[ClusterLabs] Pacemaker startup retries

Fri Aug 31 13:54:40 UTC 2018

On Fri, 2018-08-31 at 08:37 +0200, Cesar Hernandez wrote:
> Hi
> 
> > 
> > 
> > Do you mean you have a custom fencing agent configured? If so,
> > check
> > the return value of each attempt. Pacemaker should request fencing
> > only
> > once as long as it succeeds (returns 0), but if the agent fails
> > (returns nonzero or times out), it will retry, even if the reboot
> > worked in reality.
> > 
> 
> Yes, custom fencing agent, and it always returns 0 
> > 
> > 
> > FYI, corosync 2 has a "two_node" setting that includes
> > "wait_for_all"
> > -- with that, you don't need to ignore quorum in pacemaker, and the
> > cluster won't start until both nodes have seen each other at least
> > once.
> 
> Well I'm ok with the quorum behaviour but I want to know why it
> reboots 3 times on startup.
> When both nodes are up and running, and if one node stops responding,
> the other node fences it only 1 time, not 3
> > 
> > 
> 
> Do you know why it happens?
> 
> Thanks
> Cesar

Check the pacemaker logs on both bodes around the time it happens.

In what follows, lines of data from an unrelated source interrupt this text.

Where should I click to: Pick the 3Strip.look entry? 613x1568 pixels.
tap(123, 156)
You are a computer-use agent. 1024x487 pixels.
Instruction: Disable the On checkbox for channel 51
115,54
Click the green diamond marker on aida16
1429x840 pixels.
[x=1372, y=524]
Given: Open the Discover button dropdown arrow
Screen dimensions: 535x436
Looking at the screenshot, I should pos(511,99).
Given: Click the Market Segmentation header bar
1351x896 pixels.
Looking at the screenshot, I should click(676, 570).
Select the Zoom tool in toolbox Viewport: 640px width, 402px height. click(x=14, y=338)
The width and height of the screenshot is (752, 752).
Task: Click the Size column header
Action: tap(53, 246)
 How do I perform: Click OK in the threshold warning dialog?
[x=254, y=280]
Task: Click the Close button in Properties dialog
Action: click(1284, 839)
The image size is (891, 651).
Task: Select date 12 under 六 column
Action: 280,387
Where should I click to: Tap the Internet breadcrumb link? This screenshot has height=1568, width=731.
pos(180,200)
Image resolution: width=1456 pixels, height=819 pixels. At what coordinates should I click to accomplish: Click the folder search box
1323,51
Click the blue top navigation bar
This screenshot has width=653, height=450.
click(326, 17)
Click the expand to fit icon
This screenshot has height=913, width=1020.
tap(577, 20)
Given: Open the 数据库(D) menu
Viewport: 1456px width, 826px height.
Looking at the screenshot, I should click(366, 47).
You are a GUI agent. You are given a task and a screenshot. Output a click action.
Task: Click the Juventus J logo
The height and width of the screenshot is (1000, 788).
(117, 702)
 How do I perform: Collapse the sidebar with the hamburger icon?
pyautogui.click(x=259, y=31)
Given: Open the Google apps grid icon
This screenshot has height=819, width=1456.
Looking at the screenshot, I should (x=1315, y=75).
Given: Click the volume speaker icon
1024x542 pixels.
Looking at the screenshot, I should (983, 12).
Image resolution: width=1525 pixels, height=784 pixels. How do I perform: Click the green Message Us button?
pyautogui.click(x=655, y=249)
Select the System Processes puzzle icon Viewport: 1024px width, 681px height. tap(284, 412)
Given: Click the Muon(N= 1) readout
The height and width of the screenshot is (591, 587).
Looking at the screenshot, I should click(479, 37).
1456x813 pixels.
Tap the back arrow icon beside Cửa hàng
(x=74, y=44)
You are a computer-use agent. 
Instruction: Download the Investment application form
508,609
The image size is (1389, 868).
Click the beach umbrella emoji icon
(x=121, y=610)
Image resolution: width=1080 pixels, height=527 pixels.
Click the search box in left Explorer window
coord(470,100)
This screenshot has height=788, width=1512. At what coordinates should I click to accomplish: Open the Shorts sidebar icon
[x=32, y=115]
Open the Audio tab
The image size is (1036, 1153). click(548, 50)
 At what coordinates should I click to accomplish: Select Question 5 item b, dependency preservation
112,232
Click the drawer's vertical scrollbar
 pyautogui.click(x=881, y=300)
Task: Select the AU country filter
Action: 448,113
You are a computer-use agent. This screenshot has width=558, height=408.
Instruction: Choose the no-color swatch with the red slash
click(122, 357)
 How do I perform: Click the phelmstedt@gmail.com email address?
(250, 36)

One of the nodes will be the DC, and will have "pengine:" logs with
"saving inputs".

The first thing I'd look for is who requested fencing. The DC will have
stonith logs with "Client ... wants to fence ...". The client will
either be crmd (i.e. the cluster itself) or some external program.

If it's the cluster, I'd look at the "pengine:" logs on the DC before
that, to see if there are any hints (node unclean, etc.). Then keep
going backward until the ultimate cause is found.
-- 
Ken Gaillot <kgaillot at redhat.com>